Le blues financier du hip-hop galsen
Le hip-hop sénégalais en a gros sur le cœur. Pindra, Dongo D, Thiat et Matador ont longuement dénoncé, mardi, le système étatique accusé de faire disparaître un à un les festivals sénégalais par défaut d’appui. A l’Institut français de Dakar pour la conférence de presse de lancement du 12e Festival international des Musiques Urbaines, appelé Yakaar, prévu du 27 novembre au 1er décembre prochain, ces quatre figures de proue du mouvement hip-hop galsen ont tiré ainsi la sonnette d’alarme sur les nombreuses crises que traverse leur domaine d'activité, dont la disparition progressive des structures d’événementiel.
Directeur de Yakaar, Safouane Pindra a fait savoir que l'événement ne dure que deux jours au lieu des cinq habituels. Le promoteur avancera que la programmation ''reste relevée'' malgré tout, annonçant la participation de Awadi, Daara J Family, Keur Gui, Matador, Bidew Bou Bess, Kaleef du Togo, Sam du Bénin, Instinct Killer de Guinée... Selon lui, les raisons de cette austérité seraient liées à la crise avec son lot de restrictions budgétaires mais surtout un gouvernement du Sénégal plus que jamais aux abonnés absents. ''Si ce festival, pourtant une institution dans ce pays, arrive aujourd’hui à se maintenir, ce n’est que grâce à la solidarité qui existe entre les acteurs du milieu du hip-hop. Malgré toutes nos démarches, nous n’avons toujours pas d’interlocuteur au niveau étatique. Et cela même si ce que l’on demande n’est pas de l’aide mais l’accompagnement qui nous est dû en temps que secteur créateur de vocation et d’emplois'', a déclaré Safouane Pindra.
Connu pour son franc-parler, le rappeur Thiat du groupe Keur-Gui, y est aussi allé de son clash. ''Le hip-hop est la seule musique au Sénégal qui, depuis 25 ans, fédère 3 à 4 millions de jeunes autour d’une même musique, d’un même idéal, en plus de les conscientiser pour en faire les citoyens de demain. Ce n’est pas rien. En cette qualité, l’État lui doit au moins un appui. On ne quémande pas, on attire juste l’attention sur cette tendance qu’a l’État à ignorer ces jeunes alors qu’en même temps, il prétend mener des politiques en faveur de la jeunesse.
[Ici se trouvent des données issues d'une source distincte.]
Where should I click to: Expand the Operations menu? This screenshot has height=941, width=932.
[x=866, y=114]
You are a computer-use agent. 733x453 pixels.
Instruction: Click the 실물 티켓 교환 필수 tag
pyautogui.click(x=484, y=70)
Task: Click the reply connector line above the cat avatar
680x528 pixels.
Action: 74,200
Il n’y pas de bonne politique de jeunesse sans politique culturelle et il n’y pas de politique culturelle au Sénégal sans les cultures urbaines'', a tonné le membre fondateur du mouvement Y’en a marre. ''Je pense qu’ils (NDLR : les tenants du pouvoir) ont peur de nous appuyer à cause de cette conception erronée qu’ils ont de nous voir comme d’éternels opposants au régime en place. Pour eux, [nous appuyer] serait nous donner plus de moyens de s’opposer à eux. Ce qui est totalement faux. On réclame un droit. Pourquoi toute l’aide à la jeunesse serait-elle absorbée par le milieu de la lutte ? Je ne serai jamais lutteur mais je suis un Sénégalais au même titre que les autres, je dois pouvoir compter sur le gouvernement pour m’appuyer en cas de besoin'', a renchéri le rappeur Matador.
Dongo D de Daara J Family s’est également exprimé sur la situation ''déplorable'' que vit le hip-hop sénégalais. Plus pondéré, il a choisi de se focaliser sur l’opportunité exceptionnelle qu’offrira le festival. ''Faada Freddy, toute la famille du bois sacré et moi-même serons là, samedi, pour répondre présent au rendez-vous de Yakaar. Ce sera un plaisir de participer à cet événement car ce n’est pas tous les jours qu’une telle audience se réunit pour un concert au Sénégal. C’est pour nous l’occasion rêvée de renouer avec la scène locale'', a dit Dongo D.